Op 27 november 2024 is [eiseres] bij verstek veroordeeld om de woning binnen 24 uur te ontruimen. [eiseres] heeft deze ontruiming echter niet uitgevoerd, wat leidde tot een verzoek om schorsing van de executie van het vonnis. In de procedure heeft [eiseres] aangevoerd dat zij kwetsbaar is en dat de ZDO zonder de overeengekomen opzegtermijn is beëindigd. Amarant heeft daarentegen betoogd dat zij herhaaldelijk heeft geprobeerd om [eiseres] naar een passende zorgsetting te verplaatsen, maar dat [eiseres] geen medewerking verleende.

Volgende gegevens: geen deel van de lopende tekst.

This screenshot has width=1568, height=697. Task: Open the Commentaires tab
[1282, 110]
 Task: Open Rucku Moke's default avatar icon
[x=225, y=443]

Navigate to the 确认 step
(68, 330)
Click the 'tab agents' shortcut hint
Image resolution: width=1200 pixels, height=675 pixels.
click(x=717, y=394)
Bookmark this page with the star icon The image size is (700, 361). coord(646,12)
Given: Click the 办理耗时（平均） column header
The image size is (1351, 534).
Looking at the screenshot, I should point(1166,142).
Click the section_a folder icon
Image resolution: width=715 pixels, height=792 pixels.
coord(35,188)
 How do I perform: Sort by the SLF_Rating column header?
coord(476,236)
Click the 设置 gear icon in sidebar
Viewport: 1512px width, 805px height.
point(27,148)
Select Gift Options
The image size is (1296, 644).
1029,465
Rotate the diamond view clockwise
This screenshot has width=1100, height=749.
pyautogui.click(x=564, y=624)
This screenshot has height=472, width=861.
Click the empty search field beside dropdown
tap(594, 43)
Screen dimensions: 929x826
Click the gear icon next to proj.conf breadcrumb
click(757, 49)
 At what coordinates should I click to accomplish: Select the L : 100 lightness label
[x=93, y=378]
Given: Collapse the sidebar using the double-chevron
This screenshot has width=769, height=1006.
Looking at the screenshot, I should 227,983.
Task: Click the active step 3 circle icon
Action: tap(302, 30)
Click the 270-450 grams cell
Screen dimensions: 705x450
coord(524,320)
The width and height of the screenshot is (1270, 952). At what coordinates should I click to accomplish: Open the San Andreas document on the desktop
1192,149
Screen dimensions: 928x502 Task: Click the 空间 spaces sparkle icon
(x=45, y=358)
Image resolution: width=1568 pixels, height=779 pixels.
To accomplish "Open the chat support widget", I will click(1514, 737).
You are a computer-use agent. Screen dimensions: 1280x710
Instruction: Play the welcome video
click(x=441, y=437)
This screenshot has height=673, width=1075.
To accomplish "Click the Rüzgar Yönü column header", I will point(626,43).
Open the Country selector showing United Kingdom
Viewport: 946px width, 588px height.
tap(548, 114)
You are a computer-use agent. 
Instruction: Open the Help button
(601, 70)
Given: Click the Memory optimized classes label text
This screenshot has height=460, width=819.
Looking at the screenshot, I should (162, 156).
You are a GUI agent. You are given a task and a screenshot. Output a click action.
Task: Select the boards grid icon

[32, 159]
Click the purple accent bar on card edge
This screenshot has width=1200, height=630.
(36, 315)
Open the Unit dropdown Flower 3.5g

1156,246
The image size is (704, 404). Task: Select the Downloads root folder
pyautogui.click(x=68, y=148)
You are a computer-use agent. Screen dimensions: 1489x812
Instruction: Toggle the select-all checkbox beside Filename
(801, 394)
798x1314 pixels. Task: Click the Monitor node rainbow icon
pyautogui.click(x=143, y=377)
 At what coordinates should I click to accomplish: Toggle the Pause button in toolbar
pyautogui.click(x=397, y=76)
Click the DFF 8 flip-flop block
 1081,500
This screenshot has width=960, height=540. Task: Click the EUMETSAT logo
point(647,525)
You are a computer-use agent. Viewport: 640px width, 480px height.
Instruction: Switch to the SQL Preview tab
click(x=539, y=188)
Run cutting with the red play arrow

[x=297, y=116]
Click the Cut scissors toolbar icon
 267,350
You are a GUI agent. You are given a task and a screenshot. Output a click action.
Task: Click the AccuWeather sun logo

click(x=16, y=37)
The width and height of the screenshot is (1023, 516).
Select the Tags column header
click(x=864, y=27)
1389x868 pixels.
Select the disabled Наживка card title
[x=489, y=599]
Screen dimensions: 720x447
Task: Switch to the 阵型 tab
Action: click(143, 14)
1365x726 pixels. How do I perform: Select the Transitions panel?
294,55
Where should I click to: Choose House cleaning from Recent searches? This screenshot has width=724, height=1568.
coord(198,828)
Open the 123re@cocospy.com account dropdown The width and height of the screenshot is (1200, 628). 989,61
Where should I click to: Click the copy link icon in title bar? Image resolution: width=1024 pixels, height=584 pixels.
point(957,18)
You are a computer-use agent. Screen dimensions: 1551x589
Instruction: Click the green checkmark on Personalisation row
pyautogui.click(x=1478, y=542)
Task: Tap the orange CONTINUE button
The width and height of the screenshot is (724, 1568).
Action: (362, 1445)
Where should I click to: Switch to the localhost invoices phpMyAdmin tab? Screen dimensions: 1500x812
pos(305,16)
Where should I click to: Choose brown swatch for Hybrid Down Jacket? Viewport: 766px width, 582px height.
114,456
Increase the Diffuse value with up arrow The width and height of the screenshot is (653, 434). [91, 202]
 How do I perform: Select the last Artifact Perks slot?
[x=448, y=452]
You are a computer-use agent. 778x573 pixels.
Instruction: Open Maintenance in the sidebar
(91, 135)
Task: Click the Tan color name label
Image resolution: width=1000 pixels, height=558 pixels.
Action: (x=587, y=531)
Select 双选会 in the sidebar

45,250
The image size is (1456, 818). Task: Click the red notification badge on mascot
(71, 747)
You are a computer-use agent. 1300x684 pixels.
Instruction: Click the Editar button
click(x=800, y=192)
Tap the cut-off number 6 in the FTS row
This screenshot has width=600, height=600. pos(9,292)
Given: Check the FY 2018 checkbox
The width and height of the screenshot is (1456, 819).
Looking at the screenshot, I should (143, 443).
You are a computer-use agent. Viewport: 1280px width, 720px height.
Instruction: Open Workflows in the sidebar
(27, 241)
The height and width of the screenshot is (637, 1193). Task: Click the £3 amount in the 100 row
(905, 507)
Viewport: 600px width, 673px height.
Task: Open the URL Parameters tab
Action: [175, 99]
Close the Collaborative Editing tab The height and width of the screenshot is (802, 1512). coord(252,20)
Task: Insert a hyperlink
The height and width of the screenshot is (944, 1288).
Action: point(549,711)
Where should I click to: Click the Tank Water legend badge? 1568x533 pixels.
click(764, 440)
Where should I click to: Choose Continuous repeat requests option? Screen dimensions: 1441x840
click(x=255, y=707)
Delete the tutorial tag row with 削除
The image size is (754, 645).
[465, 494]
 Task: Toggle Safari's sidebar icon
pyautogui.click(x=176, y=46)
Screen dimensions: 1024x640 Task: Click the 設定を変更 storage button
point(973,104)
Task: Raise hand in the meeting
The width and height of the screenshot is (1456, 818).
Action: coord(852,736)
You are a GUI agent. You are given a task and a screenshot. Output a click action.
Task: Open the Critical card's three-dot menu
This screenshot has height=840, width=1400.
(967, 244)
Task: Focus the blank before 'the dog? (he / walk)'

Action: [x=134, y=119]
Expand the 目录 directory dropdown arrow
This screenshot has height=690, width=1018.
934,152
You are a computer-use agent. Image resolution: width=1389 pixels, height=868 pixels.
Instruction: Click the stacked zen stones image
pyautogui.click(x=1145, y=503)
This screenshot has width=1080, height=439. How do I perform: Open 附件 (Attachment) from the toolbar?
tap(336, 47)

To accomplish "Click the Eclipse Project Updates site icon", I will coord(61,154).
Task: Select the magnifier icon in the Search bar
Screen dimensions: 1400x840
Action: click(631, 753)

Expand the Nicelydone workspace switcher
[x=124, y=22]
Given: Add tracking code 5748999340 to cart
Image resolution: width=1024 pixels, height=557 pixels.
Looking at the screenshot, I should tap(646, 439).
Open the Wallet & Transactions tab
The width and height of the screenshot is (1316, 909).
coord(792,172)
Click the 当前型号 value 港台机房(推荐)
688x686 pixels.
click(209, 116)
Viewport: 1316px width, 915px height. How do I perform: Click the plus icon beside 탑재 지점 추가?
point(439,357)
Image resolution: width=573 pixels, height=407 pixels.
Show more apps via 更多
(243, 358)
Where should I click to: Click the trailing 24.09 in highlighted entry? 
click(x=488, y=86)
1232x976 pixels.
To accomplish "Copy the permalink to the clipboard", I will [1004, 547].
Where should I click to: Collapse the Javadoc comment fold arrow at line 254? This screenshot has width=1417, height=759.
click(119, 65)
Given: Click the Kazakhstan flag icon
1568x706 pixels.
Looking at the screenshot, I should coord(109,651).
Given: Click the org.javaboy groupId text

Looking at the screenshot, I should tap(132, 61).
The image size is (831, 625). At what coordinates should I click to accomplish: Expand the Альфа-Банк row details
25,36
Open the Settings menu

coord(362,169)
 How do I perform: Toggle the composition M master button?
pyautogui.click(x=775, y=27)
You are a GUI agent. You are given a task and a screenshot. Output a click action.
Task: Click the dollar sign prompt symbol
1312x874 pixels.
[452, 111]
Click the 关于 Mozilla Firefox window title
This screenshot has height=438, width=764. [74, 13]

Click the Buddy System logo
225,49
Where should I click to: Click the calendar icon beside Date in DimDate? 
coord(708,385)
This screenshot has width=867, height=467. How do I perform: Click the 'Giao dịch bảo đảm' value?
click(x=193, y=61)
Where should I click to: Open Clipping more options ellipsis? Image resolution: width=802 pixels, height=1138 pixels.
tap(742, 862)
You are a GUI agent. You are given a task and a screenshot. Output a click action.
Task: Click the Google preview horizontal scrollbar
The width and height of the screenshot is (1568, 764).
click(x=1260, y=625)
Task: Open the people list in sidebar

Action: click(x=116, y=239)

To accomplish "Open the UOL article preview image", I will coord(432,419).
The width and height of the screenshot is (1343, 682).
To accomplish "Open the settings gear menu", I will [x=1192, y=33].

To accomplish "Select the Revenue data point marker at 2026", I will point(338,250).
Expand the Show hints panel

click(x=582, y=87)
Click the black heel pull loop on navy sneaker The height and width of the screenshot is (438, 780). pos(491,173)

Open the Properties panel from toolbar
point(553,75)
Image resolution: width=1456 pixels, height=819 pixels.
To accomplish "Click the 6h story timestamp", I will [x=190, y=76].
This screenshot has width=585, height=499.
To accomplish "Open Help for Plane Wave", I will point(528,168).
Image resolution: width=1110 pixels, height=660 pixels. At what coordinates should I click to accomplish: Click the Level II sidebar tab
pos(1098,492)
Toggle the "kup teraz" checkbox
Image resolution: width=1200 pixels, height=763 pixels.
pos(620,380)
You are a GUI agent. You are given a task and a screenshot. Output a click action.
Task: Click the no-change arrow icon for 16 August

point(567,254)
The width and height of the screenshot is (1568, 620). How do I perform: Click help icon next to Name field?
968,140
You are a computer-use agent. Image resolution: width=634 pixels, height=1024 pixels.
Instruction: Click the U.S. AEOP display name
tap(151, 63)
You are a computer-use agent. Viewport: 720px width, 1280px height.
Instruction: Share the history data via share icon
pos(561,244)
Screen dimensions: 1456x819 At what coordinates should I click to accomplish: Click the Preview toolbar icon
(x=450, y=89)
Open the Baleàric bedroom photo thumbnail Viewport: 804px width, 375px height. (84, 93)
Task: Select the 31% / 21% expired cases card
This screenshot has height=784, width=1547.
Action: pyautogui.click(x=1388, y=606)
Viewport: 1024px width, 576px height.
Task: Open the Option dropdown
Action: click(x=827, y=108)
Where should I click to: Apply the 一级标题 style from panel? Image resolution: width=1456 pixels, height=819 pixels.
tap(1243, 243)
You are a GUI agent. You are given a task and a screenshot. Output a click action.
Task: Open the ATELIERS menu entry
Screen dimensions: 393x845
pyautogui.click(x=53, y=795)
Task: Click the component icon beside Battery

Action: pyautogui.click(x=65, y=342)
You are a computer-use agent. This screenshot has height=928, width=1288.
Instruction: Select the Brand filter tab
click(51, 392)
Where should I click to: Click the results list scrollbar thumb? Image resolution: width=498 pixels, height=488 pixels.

De voorzieningenrechter heeft de belangenafweging gemaakt en geconcludeerd dat het belang van Amarant bij de tenuitvoerlegging van het verstekvonnis zwaarder weegt dan het belang van [eiseres] bij schorsing. De rechter heeft vastgesteld dat [eiseres] zich eerder agressief heeft gedragen en dat Amarant voldoende heeft gedaan om de situatie te voorkomen. De vordering van [eiseres] is afgewezen, en zij is veroordeeld in de proceskosten van Amarant, die zijn begroot op € 1.973,00.